Reproduce the entries below word for word, from the very first line through the line containing "tap(320, 87)", including both ends. Omit the pictures from your copy.

[BEGIN Data for processing]

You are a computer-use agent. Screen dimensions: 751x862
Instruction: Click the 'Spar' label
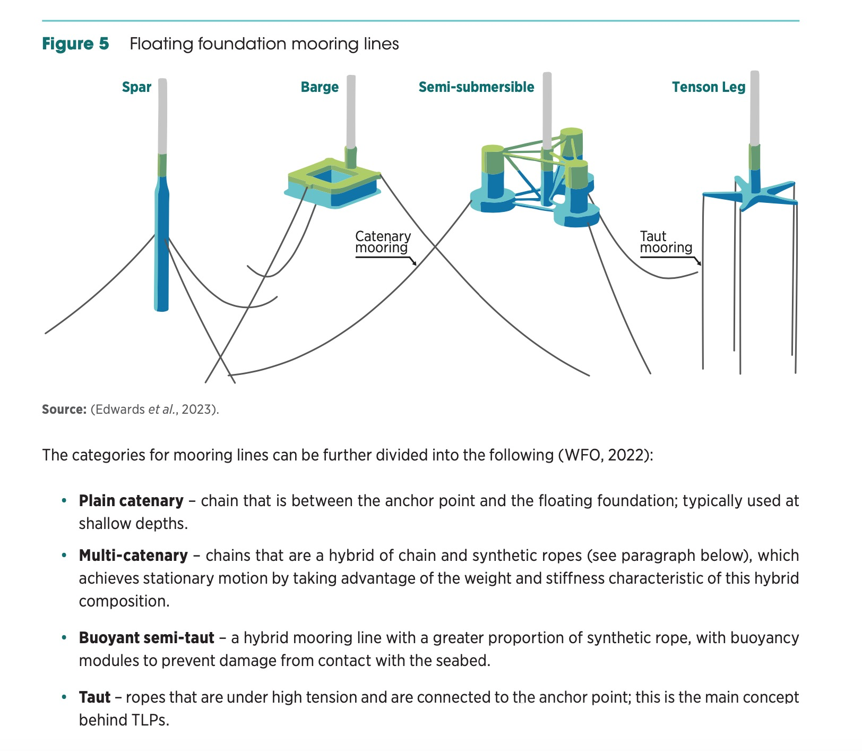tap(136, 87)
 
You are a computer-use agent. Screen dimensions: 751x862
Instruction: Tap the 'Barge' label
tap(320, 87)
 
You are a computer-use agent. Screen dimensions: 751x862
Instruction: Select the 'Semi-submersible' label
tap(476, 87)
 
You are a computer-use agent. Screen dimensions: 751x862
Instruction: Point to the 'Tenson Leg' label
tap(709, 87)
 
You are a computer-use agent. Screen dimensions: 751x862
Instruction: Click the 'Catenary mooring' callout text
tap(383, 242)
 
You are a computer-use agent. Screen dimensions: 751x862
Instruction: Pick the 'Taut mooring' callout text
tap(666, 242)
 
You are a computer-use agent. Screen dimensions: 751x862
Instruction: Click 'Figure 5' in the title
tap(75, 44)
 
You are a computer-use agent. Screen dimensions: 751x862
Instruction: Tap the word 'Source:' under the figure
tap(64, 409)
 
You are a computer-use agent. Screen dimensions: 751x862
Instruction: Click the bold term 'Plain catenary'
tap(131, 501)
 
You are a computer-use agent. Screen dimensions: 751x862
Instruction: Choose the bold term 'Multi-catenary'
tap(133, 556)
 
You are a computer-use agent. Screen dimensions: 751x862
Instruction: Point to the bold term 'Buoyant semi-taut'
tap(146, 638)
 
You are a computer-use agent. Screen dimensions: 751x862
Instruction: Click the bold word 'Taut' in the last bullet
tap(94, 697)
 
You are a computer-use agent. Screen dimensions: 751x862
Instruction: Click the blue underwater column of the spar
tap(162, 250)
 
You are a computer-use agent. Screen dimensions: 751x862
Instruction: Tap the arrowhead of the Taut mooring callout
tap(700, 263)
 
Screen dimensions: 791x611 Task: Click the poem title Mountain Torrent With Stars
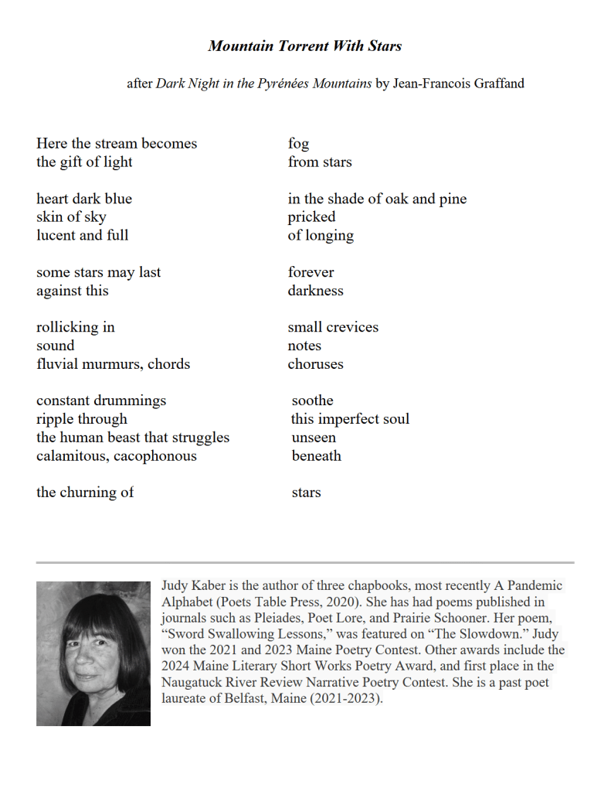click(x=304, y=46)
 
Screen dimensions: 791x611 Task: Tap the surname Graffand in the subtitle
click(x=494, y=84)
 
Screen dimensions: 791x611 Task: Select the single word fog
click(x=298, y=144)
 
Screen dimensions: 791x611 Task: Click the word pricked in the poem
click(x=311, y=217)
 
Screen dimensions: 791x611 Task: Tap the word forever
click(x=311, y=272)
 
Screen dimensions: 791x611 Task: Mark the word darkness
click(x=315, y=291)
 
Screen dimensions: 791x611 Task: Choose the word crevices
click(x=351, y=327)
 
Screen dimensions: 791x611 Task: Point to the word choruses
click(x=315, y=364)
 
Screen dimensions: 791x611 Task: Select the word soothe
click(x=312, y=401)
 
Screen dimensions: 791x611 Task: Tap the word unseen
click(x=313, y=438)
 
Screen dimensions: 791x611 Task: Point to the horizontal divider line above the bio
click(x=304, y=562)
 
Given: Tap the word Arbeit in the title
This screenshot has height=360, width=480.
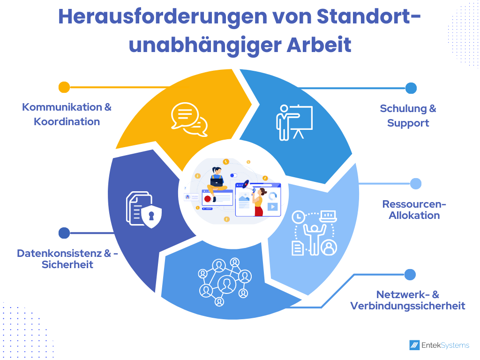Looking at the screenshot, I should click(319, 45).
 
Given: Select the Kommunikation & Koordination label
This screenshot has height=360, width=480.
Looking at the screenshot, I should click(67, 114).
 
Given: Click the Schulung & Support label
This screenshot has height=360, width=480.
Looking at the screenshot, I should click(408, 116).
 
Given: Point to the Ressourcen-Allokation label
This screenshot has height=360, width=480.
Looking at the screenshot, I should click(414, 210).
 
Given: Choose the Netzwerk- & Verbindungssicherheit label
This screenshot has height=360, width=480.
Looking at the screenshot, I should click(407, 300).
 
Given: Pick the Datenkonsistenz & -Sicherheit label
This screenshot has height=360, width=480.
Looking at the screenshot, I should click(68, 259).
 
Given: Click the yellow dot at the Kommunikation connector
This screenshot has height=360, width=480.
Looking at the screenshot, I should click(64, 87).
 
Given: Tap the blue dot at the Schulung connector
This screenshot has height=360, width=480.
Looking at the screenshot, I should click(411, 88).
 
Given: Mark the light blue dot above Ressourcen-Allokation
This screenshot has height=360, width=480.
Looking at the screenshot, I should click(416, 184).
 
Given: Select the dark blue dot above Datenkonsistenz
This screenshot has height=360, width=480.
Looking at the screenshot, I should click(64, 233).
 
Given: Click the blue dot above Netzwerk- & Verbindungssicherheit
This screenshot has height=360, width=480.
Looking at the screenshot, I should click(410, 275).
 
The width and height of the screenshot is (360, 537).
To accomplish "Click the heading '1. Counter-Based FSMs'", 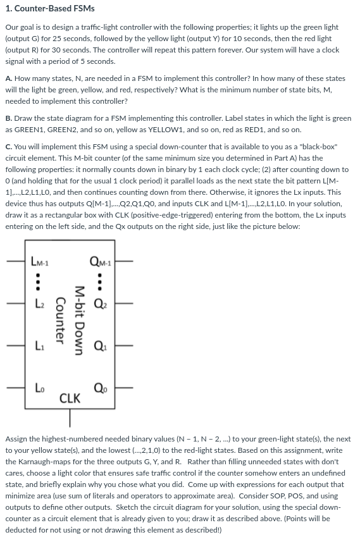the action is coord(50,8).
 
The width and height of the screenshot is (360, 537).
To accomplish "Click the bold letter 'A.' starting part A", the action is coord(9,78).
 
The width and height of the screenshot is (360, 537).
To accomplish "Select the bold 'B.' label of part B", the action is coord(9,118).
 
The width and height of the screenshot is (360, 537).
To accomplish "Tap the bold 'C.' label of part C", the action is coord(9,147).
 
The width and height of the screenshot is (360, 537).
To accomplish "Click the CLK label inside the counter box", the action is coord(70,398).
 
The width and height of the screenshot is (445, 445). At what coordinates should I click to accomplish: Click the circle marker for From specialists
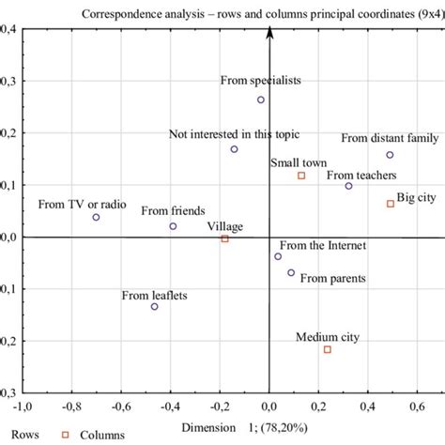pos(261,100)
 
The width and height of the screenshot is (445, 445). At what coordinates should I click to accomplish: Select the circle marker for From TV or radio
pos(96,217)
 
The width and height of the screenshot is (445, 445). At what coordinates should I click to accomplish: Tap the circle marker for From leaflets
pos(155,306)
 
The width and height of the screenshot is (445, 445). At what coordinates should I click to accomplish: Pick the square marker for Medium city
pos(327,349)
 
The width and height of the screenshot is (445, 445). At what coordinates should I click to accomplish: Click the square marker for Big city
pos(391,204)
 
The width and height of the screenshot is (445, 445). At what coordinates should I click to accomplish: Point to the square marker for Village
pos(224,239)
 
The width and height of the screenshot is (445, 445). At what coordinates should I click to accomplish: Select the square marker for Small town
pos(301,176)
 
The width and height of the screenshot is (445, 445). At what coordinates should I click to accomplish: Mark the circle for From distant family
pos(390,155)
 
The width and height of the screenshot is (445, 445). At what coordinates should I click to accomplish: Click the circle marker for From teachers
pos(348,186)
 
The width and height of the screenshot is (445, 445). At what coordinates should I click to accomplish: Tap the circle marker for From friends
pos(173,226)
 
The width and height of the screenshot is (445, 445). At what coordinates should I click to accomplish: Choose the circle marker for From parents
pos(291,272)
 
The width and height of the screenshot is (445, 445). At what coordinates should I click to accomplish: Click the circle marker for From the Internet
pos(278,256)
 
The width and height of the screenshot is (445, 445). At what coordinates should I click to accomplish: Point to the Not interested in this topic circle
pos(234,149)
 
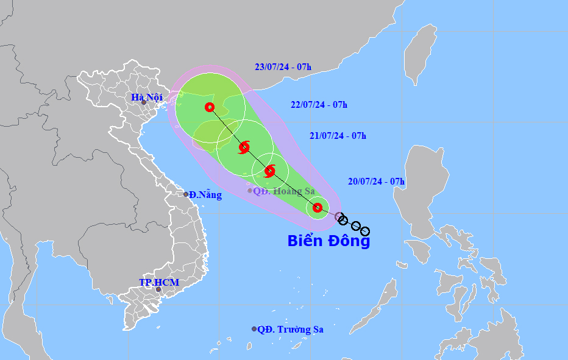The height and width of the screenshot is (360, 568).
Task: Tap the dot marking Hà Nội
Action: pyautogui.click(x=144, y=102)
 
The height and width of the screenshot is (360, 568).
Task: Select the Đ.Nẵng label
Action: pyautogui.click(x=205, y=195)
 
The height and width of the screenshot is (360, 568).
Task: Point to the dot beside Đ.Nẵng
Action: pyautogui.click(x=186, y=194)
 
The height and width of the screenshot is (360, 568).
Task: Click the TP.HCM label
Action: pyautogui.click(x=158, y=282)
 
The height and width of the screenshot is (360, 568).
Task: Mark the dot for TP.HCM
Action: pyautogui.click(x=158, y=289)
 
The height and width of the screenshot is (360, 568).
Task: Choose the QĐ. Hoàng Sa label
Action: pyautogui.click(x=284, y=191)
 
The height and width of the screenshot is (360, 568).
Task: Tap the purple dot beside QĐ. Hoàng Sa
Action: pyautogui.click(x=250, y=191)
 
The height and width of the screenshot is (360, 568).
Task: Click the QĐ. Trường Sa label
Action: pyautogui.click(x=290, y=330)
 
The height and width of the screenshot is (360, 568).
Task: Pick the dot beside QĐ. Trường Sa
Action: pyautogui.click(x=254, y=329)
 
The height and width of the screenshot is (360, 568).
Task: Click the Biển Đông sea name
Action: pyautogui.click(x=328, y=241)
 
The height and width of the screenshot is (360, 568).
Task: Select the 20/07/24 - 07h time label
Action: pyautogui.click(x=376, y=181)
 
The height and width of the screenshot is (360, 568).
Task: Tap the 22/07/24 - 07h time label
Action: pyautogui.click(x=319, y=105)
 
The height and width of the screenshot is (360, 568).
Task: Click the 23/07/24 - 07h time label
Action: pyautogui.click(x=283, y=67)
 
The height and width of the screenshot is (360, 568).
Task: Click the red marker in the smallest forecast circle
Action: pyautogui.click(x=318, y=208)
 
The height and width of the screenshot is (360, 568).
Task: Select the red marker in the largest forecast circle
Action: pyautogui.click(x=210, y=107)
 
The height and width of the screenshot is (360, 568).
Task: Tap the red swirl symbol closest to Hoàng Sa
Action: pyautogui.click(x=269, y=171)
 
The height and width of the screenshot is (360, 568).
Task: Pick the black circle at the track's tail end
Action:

[END Data for processing]

■ **Solution for this problem**:
You are a computer-use agent. Screen dimensions: 751x862
Instruction: Click the 'Spar' label
tap(136, 87)
 
You are a computer-use agent. Screen dimensions: 751x862
Instruction: Tap the 'Barge' label
tap(320, 87)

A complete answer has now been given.